Source excerpt:
____________
When it does, you can often find it in the regressive and disappointing subgenre of “black films”, or those accompanied by some friendly white people to help the movie be more palatable to other audiences. Even the recent films that come to mind, Queen & Slim, If Beale Street Could Talk and Moonlight are not solely about the romance. They are accompanied by an additional, more “relevant”, cultural commentary operating as a hook, such as homosexuality or police brutality. Not to take away from the quality, importance, or brilliance of those films, but it does feel like black romance needs to have some extra layer. Where their white counterparts never do.
Black Love at Center Stage
The traditional romantic film rarely needs a hook apart from the actual romance. A quick look into classic romance movies shows you plenty that don’t need some sort of cultural commentary to not only exist but to resonate with the masses. Films like Crazy Stupid Love, A Star is Born, and When Harry Met Sally aren’t really about anything more than the love at the center of the film. Which is what makes The Photograph such an intriguing film. It puts black love center stage without ever acknowledging its blackness. That is real progression if you ask me.
Rising journalist Michael Block (Stanfield) is in the Bayou interviewing Isaac Jefferson (the incredible Rob Morgan) for a story. This story sends Michael into a conversation about a beautiful and tragic love story. It also takes him back to New York for a meeting with Museum curator, Mae (Issa Rae). As is true with love stories in real life, the circumstances which send you on the journey are irrelevant to the love found on the journey. The Photograph also subtly presents its leads in a refreshing way.
____________
Records:
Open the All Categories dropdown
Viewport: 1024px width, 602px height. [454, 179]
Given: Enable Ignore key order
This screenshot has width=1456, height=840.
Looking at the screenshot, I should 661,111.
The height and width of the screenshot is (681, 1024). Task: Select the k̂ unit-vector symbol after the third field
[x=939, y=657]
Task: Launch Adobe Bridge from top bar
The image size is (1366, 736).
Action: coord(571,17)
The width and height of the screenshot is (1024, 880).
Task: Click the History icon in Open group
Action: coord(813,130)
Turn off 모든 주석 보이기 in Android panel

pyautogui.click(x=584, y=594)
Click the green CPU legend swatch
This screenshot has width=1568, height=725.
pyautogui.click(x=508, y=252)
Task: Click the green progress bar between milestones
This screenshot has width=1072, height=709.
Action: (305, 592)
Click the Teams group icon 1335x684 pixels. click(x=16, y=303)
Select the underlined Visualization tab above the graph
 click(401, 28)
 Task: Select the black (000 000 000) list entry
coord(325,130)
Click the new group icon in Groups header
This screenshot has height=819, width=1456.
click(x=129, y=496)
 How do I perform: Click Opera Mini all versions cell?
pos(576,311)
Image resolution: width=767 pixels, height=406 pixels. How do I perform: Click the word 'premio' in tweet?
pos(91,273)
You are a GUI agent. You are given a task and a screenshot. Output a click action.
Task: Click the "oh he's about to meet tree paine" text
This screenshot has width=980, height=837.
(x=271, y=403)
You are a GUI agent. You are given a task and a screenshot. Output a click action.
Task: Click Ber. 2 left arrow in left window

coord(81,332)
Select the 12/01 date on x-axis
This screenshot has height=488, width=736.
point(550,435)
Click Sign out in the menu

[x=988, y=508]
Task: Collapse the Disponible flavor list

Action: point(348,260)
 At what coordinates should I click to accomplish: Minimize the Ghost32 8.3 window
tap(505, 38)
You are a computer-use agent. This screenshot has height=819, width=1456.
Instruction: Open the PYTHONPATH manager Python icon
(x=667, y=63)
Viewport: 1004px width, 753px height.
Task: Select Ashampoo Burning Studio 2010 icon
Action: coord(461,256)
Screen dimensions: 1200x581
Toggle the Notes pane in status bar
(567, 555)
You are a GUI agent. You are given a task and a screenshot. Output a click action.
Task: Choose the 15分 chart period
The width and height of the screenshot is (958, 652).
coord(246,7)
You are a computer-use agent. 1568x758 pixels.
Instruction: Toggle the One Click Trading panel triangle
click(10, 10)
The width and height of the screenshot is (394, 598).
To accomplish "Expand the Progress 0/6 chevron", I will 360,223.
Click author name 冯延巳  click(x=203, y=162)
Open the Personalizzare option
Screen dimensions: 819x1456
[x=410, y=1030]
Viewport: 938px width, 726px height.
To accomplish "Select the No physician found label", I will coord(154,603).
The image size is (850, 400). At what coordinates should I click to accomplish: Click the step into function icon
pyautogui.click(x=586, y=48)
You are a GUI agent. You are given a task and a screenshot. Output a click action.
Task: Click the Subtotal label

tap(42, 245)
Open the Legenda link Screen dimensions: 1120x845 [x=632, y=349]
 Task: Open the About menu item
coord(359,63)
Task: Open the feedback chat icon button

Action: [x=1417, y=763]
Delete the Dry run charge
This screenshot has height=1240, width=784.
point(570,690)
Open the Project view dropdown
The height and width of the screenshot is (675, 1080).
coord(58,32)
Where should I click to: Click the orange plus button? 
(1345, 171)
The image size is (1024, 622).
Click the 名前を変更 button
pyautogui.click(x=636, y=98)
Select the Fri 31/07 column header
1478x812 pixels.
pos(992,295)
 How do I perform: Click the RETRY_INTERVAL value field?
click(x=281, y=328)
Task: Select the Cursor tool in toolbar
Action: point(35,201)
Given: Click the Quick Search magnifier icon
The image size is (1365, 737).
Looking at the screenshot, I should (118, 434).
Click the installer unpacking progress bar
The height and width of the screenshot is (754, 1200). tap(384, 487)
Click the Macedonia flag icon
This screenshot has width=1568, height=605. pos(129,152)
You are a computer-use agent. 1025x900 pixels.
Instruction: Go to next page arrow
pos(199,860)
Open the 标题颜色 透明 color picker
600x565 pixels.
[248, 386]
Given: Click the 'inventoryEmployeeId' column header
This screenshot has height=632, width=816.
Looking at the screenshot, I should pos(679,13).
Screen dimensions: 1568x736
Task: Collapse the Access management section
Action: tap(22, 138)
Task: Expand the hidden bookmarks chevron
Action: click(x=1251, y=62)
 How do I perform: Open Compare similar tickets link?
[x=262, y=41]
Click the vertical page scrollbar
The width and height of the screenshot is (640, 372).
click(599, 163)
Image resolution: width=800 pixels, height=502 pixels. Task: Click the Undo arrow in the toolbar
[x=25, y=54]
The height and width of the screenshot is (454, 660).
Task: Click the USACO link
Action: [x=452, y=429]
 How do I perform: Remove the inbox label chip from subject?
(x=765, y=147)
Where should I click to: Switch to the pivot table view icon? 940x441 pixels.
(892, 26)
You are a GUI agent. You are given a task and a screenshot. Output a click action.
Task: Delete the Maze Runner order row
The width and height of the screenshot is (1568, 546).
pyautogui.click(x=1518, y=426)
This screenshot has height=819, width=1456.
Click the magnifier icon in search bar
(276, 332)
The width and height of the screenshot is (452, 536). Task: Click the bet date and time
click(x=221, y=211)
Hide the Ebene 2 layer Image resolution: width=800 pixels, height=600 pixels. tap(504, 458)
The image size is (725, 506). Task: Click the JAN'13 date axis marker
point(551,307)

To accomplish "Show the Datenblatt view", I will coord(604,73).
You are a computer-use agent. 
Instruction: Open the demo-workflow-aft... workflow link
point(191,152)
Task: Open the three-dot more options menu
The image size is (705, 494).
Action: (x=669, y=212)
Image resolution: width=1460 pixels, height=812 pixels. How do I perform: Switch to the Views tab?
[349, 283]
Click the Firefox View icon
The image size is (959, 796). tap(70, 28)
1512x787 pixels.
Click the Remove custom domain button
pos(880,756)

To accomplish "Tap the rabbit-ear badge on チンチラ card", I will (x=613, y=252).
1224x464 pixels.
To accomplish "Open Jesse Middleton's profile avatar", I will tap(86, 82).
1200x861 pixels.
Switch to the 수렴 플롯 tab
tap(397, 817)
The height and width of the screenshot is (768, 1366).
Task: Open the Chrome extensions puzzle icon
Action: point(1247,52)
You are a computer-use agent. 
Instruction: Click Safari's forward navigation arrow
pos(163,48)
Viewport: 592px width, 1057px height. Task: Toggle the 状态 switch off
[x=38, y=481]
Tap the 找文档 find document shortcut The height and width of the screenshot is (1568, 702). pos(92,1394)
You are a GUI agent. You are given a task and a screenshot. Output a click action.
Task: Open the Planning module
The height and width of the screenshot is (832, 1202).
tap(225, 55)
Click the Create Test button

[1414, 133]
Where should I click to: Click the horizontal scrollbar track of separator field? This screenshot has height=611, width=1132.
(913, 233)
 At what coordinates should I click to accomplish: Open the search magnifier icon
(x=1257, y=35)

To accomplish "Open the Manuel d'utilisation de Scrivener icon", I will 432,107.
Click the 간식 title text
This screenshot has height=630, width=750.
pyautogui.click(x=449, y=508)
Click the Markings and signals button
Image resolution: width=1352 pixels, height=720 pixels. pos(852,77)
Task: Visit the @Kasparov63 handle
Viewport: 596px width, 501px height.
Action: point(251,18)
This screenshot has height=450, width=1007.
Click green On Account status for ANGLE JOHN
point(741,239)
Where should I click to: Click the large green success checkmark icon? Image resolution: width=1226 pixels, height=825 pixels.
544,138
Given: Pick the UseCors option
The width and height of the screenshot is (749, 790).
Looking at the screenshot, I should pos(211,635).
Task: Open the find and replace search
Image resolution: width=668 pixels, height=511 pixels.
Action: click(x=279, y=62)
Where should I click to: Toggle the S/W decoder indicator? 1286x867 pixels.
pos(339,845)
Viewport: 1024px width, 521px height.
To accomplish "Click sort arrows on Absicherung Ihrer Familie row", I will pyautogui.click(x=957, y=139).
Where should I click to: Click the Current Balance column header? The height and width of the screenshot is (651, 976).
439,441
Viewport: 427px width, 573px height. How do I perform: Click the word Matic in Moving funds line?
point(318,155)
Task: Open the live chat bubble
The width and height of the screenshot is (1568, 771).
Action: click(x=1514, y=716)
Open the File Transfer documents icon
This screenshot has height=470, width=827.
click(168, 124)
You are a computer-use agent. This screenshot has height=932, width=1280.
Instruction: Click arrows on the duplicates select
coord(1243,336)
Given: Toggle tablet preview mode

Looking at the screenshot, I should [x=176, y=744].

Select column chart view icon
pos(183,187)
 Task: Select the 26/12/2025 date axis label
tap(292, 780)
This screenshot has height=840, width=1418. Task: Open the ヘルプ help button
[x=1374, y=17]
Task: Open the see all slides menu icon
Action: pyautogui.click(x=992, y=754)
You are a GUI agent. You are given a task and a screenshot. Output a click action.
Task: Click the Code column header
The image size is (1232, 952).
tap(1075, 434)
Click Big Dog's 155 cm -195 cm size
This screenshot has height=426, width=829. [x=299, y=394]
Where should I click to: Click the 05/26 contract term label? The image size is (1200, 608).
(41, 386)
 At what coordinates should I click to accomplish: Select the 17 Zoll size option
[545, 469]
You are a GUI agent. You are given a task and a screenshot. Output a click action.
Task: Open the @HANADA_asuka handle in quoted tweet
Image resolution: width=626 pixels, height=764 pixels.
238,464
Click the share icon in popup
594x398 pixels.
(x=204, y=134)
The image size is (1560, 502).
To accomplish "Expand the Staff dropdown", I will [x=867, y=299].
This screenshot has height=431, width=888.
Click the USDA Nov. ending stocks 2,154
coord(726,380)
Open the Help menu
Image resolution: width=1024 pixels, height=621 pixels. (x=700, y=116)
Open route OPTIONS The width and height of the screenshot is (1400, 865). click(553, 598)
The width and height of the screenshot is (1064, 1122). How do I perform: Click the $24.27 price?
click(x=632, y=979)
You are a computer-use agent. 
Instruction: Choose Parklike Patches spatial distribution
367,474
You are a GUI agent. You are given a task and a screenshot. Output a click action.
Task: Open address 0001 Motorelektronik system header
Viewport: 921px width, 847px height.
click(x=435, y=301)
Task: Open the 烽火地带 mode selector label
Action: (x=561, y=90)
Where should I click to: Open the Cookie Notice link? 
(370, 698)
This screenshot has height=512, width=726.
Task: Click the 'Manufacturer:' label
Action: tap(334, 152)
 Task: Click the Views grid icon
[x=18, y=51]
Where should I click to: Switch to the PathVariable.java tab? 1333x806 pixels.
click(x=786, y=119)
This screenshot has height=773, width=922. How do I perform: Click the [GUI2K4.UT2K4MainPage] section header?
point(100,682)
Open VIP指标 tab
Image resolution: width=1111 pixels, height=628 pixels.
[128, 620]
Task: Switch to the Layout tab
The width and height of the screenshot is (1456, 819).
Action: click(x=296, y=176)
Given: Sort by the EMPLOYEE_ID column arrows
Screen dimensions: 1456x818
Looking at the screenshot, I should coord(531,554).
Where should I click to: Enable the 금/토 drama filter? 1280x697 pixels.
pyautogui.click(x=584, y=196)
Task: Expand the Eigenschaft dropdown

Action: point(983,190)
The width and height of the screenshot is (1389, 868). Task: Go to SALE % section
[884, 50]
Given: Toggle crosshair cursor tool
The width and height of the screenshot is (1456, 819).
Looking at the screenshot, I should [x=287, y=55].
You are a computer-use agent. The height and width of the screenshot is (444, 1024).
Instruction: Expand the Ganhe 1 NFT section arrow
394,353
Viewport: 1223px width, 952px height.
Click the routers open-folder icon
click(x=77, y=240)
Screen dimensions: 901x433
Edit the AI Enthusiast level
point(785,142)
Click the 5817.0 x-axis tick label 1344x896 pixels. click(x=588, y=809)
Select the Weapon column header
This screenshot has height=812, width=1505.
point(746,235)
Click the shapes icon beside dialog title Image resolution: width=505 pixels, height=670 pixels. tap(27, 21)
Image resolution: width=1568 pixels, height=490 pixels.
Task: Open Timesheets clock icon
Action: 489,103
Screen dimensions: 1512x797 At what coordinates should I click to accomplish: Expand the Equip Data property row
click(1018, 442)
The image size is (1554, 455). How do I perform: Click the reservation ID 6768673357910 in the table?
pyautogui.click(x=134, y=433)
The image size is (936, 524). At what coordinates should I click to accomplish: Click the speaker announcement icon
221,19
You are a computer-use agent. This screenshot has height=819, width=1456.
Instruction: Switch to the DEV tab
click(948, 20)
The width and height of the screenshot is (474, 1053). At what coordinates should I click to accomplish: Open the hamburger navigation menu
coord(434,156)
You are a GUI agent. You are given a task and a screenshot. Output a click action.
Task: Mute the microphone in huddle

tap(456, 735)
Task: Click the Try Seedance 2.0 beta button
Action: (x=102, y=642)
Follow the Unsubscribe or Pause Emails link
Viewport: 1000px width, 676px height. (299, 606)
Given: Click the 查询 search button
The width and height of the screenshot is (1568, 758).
____________
Short exercise: From the review, output verbatim the part that opens with the words containing "Black Love at" and closes with "you ask me.". The records have no connection to the review.

Reply to the task:
Black Love at Center Stage
The traditional romantic film rarely needs a hook apart from the actual romance. A quick look into classic romance movies shows you plenty that don’t need some sort of cultural commentary to not only exist but to resonate with the masses. Films like Crazy Stupid Love, A Star is Born, and When Harry Met Sally aren’t really about anything more than the love at the center of the film. Which is what makes The Photograph such an intriguing film. It puts black love center stage without ever acknowledging its blackness. That is real progression if you ask me.